By Joe Darby
Okay, let’s jump into our imaginary time machine and see what happens. It takes us back to England in the 18th century. Could have been worse, right? We could have landed in the time of the dinosaurs or in the middle of the European Black Death pandemic in the 1300s. So, we should be okay. Or, maybe not.
Unfortunately you materialize as a defendant in a criminal court case in the Old Bailey, the famous London courthouse. You stand accused of cutting down timber on your neighbor’s land. You’ve been found guilty. And you watch in horror as the judge places the black cap on his head to read your sentence. “I sentence you to hang by the neck until you are dead, dead, dead and may God have mercy on your soul.”
And that’s the way it was some 250 years ago. Cutting timber that was not yours was one of some 225 crimes for which a person could receive the death penalty in England in the 1700s. It was considered just as heinous to commit a crime against property, which tended to upset the good order of things, as it was to take another’s life.
Plus, your death by hanging will have no trace of dignity and your end will not ensue behind the privacy of prison walls. Nope. You, and a few of your fellow death row inmates, will be made part of a spectacle to be enjoyed by the drunken, raucous crowds of London, from the lowliest poor to dandified aristocrats watching from their gilded coaches.
If you were among the common run of folk, you’d be placed in a horse-drawn cart and taken from the infamous Newgate Prison out to Tyburn, where a specially constructed gallows awaited you.

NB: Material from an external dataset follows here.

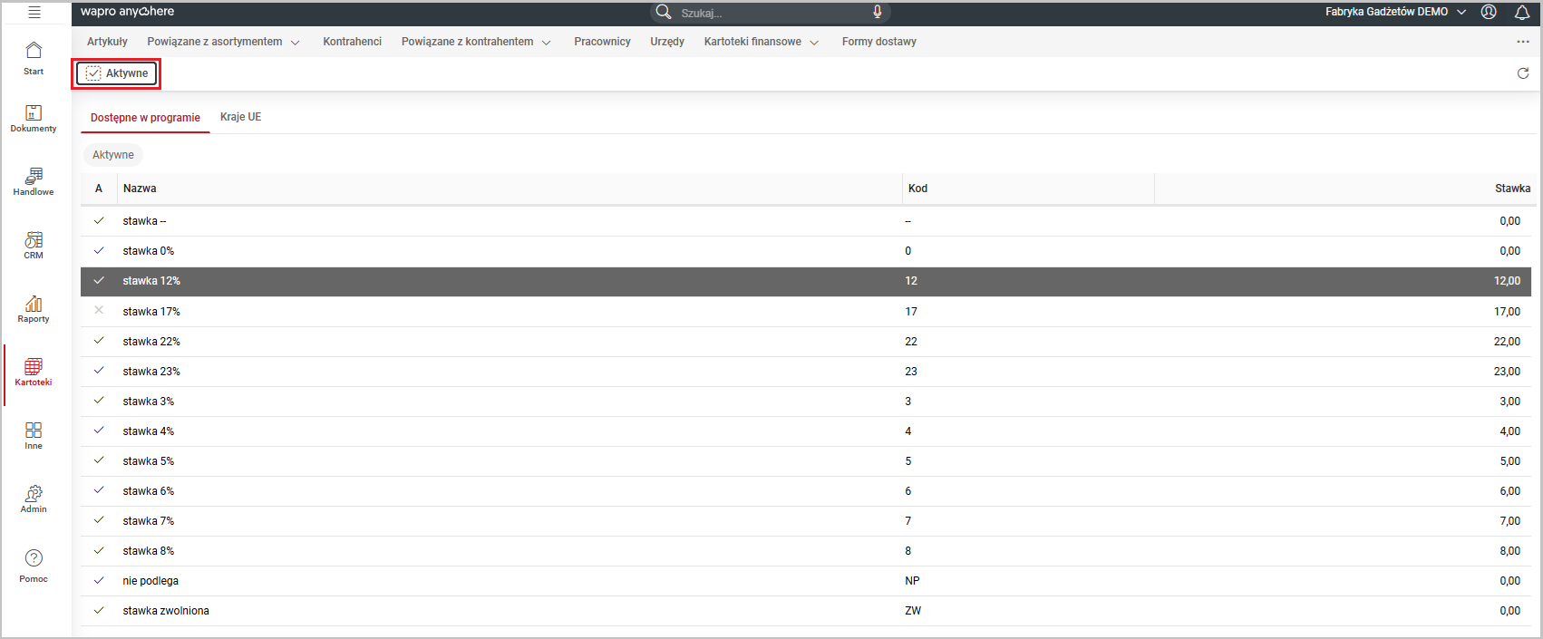1543x639 pixels.
Task: Toggle the Aktywne filter checkbox button
Action: coord(117,73)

Your route would be lined thickly with crowds all along the way, ready to party as you die. If you were perhaps a dashing highwayman, admired by the crowd, they might feed you pies or give you strong drinks. If your crime was a more despicable one, you will have trash, rotten tomatoes and excrement tossed your way.
The crowds are so thick because hanging days, which occur about every six weeks, are public holidays. Folks can stay home from work today to attend the hanging, and have a good time while they’re at it. Flirts, hookers and pickpockets will be amongst the throng, so attendees should be on their guard. Vendors are also about selling food, beer and whiskey.

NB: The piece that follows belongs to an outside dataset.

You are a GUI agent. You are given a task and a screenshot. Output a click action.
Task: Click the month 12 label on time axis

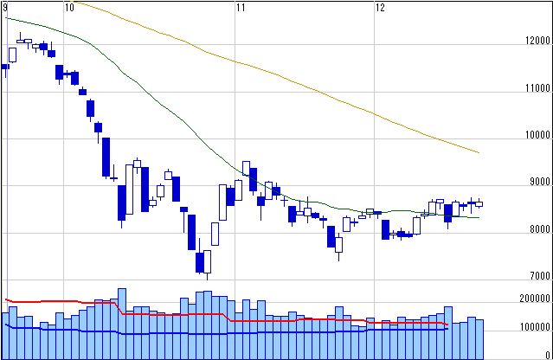379,8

When you reach your destination, you will be led up to the gallows and given a chance to say your final words. A hood will be placed over your head, the cart you are standing on will be pulled out from under you and your life will end. Cutting those trees was hardly worth it, was it.

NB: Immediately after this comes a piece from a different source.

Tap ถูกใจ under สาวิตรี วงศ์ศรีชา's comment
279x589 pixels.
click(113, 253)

But this column is not just an attempt at depicting a certain flavor of life 250 years ago. I have a point to make. Almost no one these days would find it seemly and proper to party while someone is about to lose their life. The disregard of all compassion, complete lack of dignity, and the callousness would be very alien to us today.
So my point is this. The past really was like a foreign planet. People thought differently, behaved differently, entertained themselves differently and most led short, difficult lives. That’s just the way it was and that’s the way our ancestors were brought up to behave and think. So how can we, of the early 21st century, possibly impose our standards of behavior and thinking on a people so different from us. That rough life they lived was just part of the culture and society. For example, American sailors and soldiers, along with black slaves, of course, were flogged by their officers for minor misdemeanors.
So if we can’t understand their way of life, we at least should cut them some slack instead of condemning them, whether they were slave owners or someone who sold beer at executions. If you were alive then, it’s likely you would have been out there on hanging day also, drinking and partying , stumbling toward home only after all the poor condemned were dead.